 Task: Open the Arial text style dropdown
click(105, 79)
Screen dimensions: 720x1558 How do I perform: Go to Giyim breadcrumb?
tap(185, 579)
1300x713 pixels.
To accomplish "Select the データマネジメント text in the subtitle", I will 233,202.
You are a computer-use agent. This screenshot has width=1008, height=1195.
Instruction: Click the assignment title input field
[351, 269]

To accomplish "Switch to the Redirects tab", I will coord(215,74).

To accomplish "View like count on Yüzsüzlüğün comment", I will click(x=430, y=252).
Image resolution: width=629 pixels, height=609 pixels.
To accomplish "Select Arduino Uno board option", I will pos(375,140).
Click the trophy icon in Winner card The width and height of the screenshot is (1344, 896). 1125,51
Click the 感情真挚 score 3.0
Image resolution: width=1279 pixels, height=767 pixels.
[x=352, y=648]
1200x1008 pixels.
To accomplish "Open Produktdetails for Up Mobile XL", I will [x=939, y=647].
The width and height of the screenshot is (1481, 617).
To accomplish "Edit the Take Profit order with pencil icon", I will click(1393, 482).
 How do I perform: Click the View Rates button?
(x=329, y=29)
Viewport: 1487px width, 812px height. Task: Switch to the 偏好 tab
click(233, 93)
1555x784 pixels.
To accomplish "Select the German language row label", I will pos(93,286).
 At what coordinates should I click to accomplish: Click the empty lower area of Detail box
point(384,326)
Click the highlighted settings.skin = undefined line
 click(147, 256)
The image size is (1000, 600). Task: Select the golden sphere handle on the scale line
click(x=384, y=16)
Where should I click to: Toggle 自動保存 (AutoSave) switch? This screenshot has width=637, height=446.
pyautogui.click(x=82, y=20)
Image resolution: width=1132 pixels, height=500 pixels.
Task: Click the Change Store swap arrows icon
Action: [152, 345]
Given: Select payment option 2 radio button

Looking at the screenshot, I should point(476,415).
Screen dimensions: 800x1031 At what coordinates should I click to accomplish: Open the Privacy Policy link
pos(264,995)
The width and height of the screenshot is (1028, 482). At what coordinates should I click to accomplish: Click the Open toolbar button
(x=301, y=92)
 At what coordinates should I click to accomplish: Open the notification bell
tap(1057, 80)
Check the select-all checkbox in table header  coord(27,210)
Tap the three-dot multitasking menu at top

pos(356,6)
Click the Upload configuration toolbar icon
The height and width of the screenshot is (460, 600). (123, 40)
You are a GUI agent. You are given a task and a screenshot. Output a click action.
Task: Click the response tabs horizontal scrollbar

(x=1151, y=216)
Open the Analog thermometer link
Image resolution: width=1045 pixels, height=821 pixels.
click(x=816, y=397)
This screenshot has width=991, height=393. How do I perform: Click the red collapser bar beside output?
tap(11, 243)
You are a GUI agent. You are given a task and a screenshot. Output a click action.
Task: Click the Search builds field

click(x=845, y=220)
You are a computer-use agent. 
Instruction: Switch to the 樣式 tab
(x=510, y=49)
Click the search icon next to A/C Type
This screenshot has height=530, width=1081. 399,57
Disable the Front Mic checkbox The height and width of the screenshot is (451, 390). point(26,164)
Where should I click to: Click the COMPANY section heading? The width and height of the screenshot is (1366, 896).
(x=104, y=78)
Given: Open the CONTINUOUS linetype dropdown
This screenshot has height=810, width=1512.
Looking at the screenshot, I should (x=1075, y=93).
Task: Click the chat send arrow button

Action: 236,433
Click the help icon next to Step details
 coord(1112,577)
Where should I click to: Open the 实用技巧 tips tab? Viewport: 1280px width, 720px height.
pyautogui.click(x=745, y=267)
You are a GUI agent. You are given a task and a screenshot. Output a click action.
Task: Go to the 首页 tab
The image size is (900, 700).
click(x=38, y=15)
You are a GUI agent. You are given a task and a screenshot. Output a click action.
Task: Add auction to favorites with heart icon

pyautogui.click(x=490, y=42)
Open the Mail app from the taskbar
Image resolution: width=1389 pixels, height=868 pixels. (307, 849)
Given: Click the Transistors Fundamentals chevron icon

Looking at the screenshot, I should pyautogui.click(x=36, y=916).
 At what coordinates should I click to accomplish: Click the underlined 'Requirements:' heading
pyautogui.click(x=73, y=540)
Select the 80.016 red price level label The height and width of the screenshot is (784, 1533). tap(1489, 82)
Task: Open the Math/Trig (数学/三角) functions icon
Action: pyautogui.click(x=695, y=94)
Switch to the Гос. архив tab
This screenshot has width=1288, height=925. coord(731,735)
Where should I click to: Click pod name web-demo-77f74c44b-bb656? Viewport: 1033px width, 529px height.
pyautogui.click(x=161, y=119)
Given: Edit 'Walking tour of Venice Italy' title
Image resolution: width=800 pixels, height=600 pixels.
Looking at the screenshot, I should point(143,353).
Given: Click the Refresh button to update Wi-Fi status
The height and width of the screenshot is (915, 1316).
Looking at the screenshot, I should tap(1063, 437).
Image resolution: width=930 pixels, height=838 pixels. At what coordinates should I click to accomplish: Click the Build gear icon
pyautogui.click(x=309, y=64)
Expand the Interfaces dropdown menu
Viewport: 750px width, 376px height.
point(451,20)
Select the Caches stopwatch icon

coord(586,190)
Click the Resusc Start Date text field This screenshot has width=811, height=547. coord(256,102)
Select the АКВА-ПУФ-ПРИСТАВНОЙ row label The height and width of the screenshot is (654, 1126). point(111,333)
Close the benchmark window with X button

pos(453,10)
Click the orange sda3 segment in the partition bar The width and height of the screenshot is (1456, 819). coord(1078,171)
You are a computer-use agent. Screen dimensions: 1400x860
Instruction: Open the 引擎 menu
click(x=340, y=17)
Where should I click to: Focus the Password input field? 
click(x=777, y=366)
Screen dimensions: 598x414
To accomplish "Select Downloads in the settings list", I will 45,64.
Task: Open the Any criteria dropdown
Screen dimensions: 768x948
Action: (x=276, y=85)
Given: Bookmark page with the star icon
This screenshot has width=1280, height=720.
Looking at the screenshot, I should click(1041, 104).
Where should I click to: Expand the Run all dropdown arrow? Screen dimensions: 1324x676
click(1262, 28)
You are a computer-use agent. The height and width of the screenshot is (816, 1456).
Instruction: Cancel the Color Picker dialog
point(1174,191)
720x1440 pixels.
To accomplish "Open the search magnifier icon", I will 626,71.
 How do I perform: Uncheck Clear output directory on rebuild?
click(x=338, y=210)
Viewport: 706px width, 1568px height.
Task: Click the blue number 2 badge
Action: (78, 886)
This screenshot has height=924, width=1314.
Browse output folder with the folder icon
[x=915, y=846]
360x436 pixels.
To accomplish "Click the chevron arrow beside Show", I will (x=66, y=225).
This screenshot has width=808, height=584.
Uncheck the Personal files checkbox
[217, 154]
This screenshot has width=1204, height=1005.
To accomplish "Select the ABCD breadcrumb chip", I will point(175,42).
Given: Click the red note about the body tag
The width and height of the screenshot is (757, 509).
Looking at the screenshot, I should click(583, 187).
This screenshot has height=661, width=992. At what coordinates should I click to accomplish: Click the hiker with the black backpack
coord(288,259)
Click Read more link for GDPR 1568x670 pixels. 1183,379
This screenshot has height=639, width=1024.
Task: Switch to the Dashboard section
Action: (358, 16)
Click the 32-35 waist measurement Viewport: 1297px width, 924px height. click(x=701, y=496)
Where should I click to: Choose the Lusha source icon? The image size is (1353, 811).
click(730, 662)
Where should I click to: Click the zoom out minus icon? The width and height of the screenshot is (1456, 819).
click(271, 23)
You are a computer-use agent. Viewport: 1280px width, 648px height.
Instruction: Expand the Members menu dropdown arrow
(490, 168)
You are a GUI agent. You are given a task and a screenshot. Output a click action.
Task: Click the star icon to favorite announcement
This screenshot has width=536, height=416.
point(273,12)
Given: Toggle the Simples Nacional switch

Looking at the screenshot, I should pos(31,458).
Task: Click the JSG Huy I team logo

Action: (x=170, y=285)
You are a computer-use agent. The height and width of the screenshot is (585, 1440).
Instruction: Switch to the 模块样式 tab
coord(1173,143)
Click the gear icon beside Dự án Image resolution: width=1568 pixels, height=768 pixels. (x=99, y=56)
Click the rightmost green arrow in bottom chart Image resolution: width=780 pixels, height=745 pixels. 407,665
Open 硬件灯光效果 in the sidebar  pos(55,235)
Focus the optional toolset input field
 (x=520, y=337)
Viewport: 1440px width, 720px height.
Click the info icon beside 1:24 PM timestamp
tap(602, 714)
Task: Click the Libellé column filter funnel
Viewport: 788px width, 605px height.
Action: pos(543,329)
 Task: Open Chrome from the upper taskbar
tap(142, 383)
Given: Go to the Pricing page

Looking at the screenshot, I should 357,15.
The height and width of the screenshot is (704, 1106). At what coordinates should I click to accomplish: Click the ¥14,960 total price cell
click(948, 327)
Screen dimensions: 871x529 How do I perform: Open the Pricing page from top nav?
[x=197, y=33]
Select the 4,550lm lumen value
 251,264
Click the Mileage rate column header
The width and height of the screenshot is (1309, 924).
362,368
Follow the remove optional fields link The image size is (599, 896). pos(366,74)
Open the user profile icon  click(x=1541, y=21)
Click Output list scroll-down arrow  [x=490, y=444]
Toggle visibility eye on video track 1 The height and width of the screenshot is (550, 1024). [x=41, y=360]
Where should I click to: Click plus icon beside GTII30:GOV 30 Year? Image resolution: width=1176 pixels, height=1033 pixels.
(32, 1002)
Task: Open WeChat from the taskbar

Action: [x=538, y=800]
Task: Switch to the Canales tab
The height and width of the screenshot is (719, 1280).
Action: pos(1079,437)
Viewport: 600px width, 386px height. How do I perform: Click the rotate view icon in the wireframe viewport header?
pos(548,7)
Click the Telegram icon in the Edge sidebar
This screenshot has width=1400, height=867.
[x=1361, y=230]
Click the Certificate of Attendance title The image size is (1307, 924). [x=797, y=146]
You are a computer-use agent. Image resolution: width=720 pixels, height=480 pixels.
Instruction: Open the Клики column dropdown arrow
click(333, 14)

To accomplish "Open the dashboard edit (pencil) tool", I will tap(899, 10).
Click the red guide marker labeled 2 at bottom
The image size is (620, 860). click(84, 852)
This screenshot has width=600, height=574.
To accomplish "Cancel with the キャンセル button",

Required task: Select every line in the records above that contains the string "section", matching case exactly.

The response:
Where should I click to: Click the COMPANY section heading? The width and height of the screenshot is (1366, 896).
Task: Switch to the Dashboard section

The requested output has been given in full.